Text for analysis -
= = = = = = =

Yet, a graduate degree can be an iffy financial move when borrowing is thrown into the mix.

For undergraduates, the federal student loan program comes with a built-in safe-borrowing cutoff: Annual borrowing is no more than $7,500 and total federal borrowing to earn a bachelor's degree can't be more than $31,000 for students claimed as a dependent on their parents' tax return.

Student-loan expert Mark Kantrowitz said aiming to emerge from school with total debt no greater than what the borrower will earn in the first year of his or her career is a solid target. At that level, the debt should be able to be repaid in 10 years without eating up more than 10% of pay.

Where overborrowing becomes more of a risk is when the baccalaureate pursues an advanced degree.

The federal loan system for graduate school has no borrowing limits.

According to a think tank report, graduate students in the 2017-2018 academic year accounted for 15% of all students in college yet took out 40% of all federal student loans.

= = = = = = =

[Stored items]
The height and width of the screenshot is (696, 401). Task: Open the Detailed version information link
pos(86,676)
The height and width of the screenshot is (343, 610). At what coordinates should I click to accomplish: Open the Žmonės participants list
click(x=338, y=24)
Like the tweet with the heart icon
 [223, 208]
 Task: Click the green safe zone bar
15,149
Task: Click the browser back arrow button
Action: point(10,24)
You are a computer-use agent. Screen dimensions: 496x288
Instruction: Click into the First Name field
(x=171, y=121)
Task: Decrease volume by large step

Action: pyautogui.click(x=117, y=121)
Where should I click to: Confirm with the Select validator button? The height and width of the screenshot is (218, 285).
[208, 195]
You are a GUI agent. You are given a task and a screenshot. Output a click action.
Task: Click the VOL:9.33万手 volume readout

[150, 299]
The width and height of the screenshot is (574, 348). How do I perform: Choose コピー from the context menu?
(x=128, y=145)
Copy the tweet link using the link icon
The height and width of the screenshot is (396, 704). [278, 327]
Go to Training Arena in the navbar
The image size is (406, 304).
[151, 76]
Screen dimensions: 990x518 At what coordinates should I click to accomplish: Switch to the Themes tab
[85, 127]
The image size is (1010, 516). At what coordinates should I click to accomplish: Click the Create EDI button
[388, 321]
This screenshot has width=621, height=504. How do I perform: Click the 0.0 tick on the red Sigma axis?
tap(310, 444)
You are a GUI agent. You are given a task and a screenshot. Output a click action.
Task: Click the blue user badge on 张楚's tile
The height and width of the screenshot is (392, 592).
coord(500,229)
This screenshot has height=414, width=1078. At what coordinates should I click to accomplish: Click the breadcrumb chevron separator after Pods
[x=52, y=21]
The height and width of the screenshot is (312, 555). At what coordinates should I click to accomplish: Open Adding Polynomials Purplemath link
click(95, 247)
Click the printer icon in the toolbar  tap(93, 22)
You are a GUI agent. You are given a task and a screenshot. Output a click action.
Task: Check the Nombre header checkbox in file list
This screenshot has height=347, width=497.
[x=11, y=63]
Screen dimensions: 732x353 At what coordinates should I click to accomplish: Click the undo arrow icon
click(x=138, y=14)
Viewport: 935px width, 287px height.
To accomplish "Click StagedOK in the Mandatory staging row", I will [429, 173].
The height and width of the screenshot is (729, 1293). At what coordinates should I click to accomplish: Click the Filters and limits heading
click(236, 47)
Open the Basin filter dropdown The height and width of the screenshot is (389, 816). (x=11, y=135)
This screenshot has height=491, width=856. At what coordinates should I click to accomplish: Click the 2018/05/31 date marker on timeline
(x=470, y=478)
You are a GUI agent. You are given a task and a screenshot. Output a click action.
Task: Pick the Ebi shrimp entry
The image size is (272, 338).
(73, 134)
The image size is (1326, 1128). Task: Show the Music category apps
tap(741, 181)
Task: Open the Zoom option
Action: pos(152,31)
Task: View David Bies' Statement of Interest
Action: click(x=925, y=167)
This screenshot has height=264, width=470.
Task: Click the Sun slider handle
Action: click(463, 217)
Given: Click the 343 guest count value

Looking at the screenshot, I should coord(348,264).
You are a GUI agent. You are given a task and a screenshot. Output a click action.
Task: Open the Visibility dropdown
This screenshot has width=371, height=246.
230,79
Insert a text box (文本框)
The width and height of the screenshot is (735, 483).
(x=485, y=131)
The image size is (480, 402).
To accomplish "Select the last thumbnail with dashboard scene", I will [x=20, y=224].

= = = = = = =

Instructions -
**A)** List every percentage figure that appears in the text on graduate school borrowing.
**B)** Print the portion of the text on graduate school borrowing between "Student-loan expert Mark" and "no borrowing limits.", inclusive.
The material comes from a separate source.

Answers to the exercises -
**A)** 10%, 15%, 40%

**B)**
Student-loan expert Mark Kantrowitz said aiming to emerge from school with total debt no greater than what the borrower will earn in the first year of his or her career is a solid target. At that level, the debt should be able to be repaid in 10 years without eating up more than 10% of pay.

Where overborrowing becomes more of a risk is when the baccalaureate pursues an advanced degree.

The federal loan system for graduate school has no borrowing limits.